We are rolling out a Pastoral Care system called “Tele Contact” and “Tele Connect” as a way to ensure pastoral care, particularly for the many older members of our congregations who are unable to engage via email or other media.
Are there any lessons, ideas or advice (including what hasn’t worked) that might be useful to share?
If you are going to livestream, do it from home, not church, to model safe practices. Create an “atmosphere of a worship space” by setting up the space around you so people watching can feel worshipful. Again this models ways people can worship at home. We have kept it very simple.
An advantage of a Facebook Livestream service is that a number of people who do not attend worship regularly joined us last week and joined in the prayers. It was also the first time we’ve ever managed to get people from all of our worshipping communities together in the one “Worshipping Space”. We are sending home materials and explanations of creative activities for the livestream service ahead of time this week so that families can collect materials and then join in by posting photos of what they all are doing at home.
We had some fairly significant sound issues at the beginning, but we have now bought an omnidirectional mic and I have learned to use OBS software to curate the pre-prepared content provided by others – readers, group singing, etc.
Zoom works beautifully for small group catch ups – “after church zoom coffee” and Lenten Study Groups. It is great for praying for one another, too. It provides a good sense of interactivity. Zoom requires good moderation – someone needs to be the “host” and that person needs to mute any noisy rooms – and if there are many people, perhaps bring them in one at a time by muting and unmuting. The UCA card system for meetings is excellent for monitoring traffic in zoom meetings!
In the past three weeks we’ve learned how to do “choir videos” with a pre-recorded track and people across the Network singing and playing instruments and sending them in. One of our musicians, John Rowe, and I have learned how to use DaVinci Resolve to make reasonably good “choir videos” which people are loving! It’s a great learning challenge which we’ve had fun doing together – although it is really pushing our computer hard drives past the brink!
What are some of the things you think you would like to preserve about church life and what are the most challenging aspects?
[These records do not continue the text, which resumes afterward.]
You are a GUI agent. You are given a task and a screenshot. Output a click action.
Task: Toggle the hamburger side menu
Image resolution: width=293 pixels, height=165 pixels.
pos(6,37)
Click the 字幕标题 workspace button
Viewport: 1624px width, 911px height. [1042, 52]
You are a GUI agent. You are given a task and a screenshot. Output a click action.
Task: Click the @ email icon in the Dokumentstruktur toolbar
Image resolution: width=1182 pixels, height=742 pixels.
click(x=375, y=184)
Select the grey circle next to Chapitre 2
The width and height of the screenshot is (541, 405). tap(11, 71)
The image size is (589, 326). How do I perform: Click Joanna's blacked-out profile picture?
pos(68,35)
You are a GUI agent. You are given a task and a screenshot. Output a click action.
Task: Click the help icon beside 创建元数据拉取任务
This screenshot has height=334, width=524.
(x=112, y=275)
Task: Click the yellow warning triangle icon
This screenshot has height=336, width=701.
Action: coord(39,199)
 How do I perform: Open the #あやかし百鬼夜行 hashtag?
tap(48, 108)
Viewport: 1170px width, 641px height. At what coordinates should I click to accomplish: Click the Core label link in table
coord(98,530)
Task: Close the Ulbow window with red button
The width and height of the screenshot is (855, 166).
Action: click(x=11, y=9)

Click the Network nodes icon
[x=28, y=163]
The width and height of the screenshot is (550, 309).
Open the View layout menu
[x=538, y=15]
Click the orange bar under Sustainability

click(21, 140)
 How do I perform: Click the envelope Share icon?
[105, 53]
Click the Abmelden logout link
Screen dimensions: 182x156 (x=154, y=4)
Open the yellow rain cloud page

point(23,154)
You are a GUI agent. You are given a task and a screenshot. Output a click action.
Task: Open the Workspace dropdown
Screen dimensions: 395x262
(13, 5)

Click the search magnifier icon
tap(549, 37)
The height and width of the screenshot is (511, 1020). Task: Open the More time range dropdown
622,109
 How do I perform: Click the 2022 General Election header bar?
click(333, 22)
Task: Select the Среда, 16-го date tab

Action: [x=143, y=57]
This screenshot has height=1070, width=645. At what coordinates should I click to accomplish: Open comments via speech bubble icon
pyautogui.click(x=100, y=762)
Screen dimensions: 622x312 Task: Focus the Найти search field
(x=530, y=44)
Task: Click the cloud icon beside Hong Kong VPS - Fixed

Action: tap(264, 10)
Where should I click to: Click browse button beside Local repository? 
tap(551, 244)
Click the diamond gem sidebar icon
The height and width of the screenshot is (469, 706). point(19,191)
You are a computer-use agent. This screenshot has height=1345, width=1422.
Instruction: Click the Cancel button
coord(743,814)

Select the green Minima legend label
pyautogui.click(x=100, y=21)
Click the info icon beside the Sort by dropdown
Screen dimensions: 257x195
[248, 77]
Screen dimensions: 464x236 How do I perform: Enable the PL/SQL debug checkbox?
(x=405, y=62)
We most want to maintain the pastoral connections with our communities so that every person is connected and feels supported during this time. That is a very big team effort in a network of churches as big as ours. We also see this as an opportunity for members of all of our communities to worship together for the first time, and perhaps even to deepen their own experience of the “Holy Habit” of prayer, which we’ve been focusing on in the Lenten Study. It has been wonderful to have a couple of groups continue on with this growing and deepening their faith and prayer lives well past Easter.
Is there a short message of faith or encouragement you might like to share?
Keep it simple. Keep what you’re doing at a level that is appropriate for the people you are serving to be able to access. Keep in contact with one another! Keep an eye out for the awesome resources that are being curated by the eLM unit for other congregations to use. We have amazingly talented folk in the UCA and there is a wealth of good resources to share. Take some time to play and try new things! It’s a great opportunity for learning.
If there’s one thing I hope comes out of this horrible circumstance being foisted on the planet, I wish for more connectedness, more creativity and different and more engaged ways of joining together as a church community with the God who breathed us all into being!
Stay safe in your little coracles, church friends!